[Saved data entries]
○ ○ ○ ○

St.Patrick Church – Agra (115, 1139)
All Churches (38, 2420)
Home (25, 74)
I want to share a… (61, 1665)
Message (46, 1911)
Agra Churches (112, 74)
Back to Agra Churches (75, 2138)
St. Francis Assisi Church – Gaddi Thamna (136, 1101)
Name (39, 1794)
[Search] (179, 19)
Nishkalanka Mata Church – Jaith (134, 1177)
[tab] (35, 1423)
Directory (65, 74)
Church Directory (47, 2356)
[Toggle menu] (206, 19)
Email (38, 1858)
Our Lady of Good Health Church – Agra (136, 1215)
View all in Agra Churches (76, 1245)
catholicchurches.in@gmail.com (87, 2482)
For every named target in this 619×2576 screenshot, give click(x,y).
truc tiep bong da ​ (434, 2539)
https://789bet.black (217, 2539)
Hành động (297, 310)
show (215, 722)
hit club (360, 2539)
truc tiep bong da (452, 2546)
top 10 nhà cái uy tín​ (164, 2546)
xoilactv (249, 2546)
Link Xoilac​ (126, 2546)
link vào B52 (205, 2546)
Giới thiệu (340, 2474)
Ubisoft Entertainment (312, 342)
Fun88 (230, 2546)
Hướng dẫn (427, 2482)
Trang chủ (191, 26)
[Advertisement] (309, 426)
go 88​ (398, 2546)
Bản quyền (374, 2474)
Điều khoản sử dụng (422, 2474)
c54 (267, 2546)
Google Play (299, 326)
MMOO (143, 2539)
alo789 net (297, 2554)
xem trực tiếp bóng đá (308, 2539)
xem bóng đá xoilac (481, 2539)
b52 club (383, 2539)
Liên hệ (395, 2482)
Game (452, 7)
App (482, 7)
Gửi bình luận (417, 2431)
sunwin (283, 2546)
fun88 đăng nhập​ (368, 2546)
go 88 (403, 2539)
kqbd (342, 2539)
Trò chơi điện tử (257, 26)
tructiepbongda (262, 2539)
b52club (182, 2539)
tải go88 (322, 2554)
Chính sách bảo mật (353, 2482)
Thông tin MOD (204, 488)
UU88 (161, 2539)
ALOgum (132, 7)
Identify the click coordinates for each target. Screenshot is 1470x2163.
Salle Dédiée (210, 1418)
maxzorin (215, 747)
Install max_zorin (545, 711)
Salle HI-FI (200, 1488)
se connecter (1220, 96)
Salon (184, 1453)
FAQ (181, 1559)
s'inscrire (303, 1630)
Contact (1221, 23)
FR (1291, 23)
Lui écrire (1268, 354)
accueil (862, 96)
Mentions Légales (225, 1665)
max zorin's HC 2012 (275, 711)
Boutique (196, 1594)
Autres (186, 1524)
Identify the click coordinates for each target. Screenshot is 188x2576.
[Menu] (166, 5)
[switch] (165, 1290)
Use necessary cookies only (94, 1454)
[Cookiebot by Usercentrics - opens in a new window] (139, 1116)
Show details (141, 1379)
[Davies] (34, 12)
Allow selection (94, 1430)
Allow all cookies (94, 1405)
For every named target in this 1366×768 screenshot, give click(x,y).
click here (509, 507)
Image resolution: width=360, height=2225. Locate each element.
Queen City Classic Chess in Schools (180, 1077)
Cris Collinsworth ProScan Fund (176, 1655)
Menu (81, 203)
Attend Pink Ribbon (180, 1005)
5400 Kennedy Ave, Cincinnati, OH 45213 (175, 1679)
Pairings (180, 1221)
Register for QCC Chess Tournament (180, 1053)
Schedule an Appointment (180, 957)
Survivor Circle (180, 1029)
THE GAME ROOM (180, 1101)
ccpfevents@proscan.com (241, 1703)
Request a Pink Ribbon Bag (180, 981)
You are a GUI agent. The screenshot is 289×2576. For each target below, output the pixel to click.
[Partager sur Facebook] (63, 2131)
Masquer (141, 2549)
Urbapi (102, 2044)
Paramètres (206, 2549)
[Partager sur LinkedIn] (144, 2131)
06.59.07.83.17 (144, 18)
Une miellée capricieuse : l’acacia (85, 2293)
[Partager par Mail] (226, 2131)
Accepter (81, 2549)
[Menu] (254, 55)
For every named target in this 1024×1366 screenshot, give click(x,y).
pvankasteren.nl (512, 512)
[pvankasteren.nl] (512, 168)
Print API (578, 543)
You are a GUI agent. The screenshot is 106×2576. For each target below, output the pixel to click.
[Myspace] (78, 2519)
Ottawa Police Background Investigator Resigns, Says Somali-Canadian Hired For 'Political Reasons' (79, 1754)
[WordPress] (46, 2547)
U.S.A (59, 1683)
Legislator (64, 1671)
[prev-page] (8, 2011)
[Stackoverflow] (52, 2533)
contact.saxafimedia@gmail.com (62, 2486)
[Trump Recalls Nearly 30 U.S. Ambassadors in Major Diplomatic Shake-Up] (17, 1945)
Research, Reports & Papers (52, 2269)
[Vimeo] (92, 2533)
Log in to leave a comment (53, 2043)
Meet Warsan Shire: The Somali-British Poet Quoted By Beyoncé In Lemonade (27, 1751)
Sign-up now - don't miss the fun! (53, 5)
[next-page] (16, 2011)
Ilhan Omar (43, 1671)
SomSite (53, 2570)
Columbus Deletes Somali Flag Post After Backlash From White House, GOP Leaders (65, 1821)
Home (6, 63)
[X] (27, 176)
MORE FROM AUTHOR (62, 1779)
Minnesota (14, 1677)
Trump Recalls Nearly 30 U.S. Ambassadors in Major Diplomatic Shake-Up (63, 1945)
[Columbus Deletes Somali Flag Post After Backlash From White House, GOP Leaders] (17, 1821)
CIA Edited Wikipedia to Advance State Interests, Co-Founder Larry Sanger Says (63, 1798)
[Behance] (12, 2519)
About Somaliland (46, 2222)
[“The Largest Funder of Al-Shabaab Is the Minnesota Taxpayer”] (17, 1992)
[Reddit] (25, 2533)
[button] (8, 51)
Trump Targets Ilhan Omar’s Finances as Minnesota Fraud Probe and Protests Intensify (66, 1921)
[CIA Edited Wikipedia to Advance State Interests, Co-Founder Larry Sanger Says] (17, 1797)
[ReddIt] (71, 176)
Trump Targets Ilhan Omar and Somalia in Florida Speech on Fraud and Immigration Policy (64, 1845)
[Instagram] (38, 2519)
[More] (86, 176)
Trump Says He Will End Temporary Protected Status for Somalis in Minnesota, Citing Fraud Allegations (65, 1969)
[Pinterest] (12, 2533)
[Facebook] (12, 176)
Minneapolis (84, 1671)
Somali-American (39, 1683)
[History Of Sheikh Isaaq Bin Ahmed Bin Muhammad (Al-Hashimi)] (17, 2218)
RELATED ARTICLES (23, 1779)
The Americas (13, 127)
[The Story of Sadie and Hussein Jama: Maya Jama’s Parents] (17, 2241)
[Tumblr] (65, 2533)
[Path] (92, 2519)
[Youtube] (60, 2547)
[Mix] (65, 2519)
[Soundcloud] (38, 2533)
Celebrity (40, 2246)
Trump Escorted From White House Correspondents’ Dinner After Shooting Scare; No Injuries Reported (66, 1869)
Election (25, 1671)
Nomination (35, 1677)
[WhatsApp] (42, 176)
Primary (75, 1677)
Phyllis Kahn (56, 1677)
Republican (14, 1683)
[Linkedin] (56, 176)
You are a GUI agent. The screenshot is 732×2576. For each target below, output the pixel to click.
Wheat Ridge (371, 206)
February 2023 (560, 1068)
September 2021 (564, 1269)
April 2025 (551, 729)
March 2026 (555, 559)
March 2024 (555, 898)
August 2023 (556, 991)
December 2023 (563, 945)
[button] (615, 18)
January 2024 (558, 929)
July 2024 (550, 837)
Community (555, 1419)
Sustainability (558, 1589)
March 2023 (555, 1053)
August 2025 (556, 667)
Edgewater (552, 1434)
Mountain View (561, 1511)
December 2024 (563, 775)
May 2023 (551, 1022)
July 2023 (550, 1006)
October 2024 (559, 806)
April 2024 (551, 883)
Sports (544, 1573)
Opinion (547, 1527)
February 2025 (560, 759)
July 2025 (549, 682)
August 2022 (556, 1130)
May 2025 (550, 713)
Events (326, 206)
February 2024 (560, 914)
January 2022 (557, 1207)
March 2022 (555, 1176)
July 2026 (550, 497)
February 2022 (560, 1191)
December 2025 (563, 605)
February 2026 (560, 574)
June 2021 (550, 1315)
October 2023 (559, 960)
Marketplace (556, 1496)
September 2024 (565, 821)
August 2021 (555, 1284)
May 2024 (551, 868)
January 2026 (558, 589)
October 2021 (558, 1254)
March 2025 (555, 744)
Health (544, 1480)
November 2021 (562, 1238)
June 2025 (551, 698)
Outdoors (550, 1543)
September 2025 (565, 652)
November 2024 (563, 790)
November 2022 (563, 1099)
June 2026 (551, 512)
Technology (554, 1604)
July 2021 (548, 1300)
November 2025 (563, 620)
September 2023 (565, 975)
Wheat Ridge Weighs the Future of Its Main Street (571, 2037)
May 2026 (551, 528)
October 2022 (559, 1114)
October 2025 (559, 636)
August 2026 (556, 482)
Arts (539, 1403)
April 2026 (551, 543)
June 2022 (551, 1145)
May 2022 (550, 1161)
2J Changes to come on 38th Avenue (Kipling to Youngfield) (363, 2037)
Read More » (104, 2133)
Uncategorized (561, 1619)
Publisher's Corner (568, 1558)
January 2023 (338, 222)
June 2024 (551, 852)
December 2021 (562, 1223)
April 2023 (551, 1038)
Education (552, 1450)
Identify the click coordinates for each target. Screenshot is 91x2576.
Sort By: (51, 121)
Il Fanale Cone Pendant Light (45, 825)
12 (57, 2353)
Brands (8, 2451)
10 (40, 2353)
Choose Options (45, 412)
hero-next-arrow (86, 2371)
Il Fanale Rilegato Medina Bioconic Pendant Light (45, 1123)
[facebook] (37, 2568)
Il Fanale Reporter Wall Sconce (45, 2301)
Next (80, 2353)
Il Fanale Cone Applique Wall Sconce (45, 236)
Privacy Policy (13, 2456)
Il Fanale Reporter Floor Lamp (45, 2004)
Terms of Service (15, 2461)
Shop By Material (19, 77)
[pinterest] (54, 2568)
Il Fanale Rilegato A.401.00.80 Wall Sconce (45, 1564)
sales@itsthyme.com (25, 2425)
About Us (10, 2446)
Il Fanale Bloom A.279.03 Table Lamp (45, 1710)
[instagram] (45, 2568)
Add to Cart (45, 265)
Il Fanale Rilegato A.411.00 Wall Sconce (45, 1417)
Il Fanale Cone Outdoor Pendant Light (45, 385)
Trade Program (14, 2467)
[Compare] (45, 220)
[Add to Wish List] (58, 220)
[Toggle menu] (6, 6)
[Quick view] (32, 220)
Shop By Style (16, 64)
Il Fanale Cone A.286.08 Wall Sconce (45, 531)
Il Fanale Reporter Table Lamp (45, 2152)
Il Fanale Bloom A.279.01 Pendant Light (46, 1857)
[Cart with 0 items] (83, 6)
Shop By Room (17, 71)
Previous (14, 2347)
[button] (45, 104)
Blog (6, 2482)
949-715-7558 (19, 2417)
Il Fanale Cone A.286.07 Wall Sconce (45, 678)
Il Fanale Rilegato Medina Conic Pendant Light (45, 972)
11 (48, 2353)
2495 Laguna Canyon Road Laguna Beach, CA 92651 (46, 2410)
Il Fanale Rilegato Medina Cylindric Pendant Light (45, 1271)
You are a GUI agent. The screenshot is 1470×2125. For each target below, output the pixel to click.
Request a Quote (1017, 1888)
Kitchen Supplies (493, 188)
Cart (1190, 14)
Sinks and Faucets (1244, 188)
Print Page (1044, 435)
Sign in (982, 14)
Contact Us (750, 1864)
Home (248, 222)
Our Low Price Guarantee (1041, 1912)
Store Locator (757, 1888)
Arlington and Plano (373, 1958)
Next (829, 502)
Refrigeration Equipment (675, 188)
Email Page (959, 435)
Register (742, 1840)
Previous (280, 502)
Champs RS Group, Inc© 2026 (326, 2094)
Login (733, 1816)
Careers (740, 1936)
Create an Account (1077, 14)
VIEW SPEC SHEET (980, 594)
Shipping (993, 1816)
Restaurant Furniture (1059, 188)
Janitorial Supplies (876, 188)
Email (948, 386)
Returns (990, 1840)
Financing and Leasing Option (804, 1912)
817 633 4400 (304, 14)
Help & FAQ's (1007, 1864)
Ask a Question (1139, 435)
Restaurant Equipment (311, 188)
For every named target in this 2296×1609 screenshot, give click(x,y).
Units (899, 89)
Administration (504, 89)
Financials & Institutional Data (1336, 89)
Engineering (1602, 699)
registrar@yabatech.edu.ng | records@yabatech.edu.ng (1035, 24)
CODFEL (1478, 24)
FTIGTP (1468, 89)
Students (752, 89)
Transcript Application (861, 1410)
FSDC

○ ○ ○ ○

# Prompt
The first line of the entries above marks where to begin; repeat each line exactly through the one that contains "Email (38, 1858)", and include that line.

# Answer box
St.Patrick Church – Agra (115, 1139)
All Churches (38, 2420)
Home (25, 74)
I want to share a… (61, 1665)
Message (46, 1911)
Agra Churches (112, 74)
Back to Agra Churches (75, 2138)
St. Francis Assisi Church – Gaddi Thamna (136, 1101)
Name (39, 1794)
[Search] (179, 19)
Nishkalanka Mata Church – Jaith (134, 1177)
[tab] (35, 1423)
Directory (65, 74)
Church Directory (47, 2356)
[Toggle menu] (206, 19)
Email (38, 1858)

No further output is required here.